Representante comercial, Fabiano de Melo substituiu o tradicional churrasco de final de semana por uma típica macarronada italiana. “O consumo de carne diminuiu em torno de 60% (na casa dele)”, ressalta. “O preço está muito alto e a saída é substituir por carne de frango, frutas e legumes, até porque dizem que vai subir ainda mais”, completa.

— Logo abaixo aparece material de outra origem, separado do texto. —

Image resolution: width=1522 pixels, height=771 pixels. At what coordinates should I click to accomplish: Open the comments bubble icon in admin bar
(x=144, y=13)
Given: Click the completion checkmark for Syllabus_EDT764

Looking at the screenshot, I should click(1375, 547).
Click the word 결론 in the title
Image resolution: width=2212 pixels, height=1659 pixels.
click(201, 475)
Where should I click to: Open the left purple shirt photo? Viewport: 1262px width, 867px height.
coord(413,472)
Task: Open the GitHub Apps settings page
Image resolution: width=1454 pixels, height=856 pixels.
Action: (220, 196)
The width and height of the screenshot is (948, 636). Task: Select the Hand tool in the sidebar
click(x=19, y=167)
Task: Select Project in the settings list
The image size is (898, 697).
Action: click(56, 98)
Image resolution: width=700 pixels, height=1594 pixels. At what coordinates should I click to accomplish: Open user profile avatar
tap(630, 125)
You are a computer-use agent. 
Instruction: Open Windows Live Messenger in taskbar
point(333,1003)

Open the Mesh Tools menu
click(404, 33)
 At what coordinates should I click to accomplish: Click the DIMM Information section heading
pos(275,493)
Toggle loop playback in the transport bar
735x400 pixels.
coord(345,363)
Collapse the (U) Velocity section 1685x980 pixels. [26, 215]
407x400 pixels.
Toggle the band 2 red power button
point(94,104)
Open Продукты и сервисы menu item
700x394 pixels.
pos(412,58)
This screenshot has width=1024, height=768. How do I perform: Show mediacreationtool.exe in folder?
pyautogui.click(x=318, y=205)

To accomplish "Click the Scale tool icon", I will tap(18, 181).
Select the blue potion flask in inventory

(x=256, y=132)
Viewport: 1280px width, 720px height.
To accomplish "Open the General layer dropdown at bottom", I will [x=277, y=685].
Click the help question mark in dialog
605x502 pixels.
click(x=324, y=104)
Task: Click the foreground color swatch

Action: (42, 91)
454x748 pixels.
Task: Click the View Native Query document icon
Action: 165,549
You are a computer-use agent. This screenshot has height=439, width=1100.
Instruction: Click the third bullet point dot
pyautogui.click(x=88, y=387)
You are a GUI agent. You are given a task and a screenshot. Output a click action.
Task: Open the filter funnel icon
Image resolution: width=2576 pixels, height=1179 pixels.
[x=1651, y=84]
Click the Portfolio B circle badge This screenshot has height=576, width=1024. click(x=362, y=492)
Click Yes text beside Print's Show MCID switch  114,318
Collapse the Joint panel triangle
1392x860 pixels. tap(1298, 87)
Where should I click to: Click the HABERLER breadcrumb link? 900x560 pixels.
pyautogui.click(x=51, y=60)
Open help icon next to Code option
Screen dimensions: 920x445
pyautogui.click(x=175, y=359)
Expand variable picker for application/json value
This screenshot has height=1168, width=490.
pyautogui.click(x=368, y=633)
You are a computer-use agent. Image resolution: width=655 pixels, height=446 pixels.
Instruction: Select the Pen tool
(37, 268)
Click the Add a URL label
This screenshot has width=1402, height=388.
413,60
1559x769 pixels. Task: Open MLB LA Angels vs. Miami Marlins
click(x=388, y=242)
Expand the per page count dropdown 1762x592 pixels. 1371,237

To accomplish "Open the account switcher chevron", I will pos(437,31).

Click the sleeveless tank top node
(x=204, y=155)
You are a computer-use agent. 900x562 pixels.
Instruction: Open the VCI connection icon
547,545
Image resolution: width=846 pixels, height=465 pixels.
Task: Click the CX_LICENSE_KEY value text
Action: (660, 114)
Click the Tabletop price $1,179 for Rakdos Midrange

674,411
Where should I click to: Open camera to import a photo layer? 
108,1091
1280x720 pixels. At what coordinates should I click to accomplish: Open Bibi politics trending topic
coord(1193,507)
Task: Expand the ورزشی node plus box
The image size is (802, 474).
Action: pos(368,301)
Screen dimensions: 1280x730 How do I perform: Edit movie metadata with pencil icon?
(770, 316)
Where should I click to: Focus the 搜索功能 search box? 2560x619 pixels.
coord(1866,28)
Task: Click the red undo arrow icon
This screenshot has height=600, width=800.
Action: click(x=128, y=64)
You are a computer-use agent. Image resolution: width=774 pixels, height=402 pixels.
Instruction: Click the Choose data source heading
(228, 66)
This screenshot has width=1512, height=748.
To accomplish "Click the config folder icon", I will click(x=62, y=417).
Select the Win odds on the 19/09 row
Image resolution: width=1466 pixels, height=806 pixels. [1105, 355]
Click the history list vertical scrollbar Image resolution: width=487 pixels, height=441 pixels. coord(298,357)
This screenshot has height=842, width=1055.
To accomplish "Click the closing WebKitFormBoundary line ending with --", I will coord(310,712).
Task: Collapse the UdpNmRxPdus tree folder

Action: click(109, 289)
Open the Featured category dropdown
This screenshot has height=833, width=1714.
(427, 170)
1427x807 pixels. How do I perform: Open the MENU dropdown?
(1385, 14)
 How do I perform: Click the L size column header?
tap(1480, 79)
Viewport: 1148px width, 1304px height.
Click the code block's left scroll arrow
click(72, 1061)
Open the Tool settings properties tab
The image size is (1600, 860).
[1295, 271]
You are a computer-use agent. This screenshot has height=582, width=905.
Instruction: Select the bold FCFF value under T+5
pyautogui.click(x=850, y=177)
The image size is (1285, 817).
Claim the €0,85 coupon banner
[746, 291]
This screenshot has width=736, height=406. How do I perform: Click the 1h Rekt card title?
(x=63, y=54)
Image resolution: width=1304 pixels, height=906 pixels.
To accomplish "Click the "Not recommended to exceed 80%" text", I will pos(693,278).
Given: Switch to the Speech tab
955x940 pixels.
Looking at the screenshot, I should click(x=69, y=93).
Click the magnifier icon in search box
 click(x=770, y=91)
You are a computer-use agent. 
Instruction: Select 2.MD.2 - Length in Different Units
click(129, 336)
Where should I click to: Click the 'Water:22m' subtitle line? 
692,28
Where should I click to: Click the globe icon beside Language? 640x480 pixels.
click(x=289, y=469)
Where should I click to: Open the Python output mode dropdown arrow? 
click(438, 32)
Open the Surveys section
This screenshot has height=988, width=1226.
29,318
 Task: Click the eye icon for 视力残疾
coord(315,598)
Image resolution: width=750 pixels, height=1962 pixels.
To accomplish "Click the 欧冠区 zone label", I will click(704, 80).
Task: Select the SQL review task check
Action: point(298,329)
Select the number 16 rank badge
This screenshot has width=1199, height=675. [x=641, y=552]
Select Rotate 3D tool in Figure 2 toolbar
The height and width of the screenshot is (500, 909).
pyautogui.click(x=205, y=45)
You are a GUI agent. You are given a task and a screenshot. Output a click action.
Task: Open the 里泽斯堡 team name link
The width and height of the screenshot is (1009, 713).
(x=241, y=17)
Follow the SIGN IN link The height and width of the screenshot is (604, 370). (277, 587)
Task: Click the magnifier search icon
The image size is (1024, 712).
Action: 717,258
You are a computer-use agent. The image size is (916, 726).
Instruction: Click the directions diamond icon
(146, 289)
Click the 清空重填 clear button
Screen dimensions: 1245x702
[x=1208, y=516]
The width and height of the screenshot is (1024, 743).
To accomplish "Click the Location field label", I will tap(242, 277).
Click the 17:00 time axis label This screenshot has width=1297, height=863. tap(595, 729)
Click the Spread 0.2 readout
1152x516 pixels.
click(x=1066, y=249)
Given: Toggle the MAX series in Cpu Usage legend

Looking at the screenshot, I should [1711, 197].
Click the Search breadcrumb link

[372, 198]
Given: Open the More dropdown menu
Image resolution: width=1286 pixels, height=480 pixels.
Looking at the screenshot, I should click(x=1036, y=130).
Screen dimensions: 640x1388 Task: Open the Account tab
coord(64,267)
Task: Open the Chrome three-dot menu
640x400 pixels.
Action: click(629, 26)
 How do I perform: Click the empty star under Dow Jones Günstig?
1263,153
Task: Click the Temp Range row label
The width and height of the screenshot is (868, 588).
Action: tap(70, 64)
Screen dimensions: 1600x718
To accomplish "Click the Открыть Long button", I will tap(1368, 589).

Melo está certo. De acordo com o presidente do Sindicato Rural de Bauru e Região, Maurício Lima Verde, que também é vice-presidente da Federação da Agricultura do Estado de São Paulo (Faesp), haverá novos aumentos em até três meses. Em alguns estabelecimentos da cidade, a diferença de preços entre a carne de primeira e a de segunda é de apenas R$ 1,00 por quilo, quando o normal é oscilar entre R$ 3,00 e R$ 4,00. Em um dos supermercados consultados pelo Jornal da Cidade, o quilo de cortes como acém, paleta (segunda) e contrafilé (primeira) estão sendo vendidos a R$ 8,50.
A situação envolvendo a carne bovina assusta os consumidores e está longe de um final feliz. Com a arroba do boi cotada a R$ 90,00 - custava R$ 40,00 no ano passado - e a falta de boi gordo no pasto, uma das conseqüências é o consumidor pagar mais caro pela carne de segunda. Devido a seu preço atrativo no mercado externo, essas carnes são exportadas em larga escala. Conseqüentemente, seu preço no mercado interno aumenta.
Abates
Para Lima Verde, a situação é inédita e, em contrapartida, “terrível” a partir de três cenários: a própria exportação e a falta de boi gordo, além da degradação das áreas de pastagens. “Na medida em que há espaço para exportação, o abastecimento interno fica prejudicado. E, nos últimos anos, houve um abate muito grande de fêmeas (matrizes), tirando a origem do produto. Também há o avanço das áreas de cana-de-açúcar (que reduz as áreas de pecuária)”, resume.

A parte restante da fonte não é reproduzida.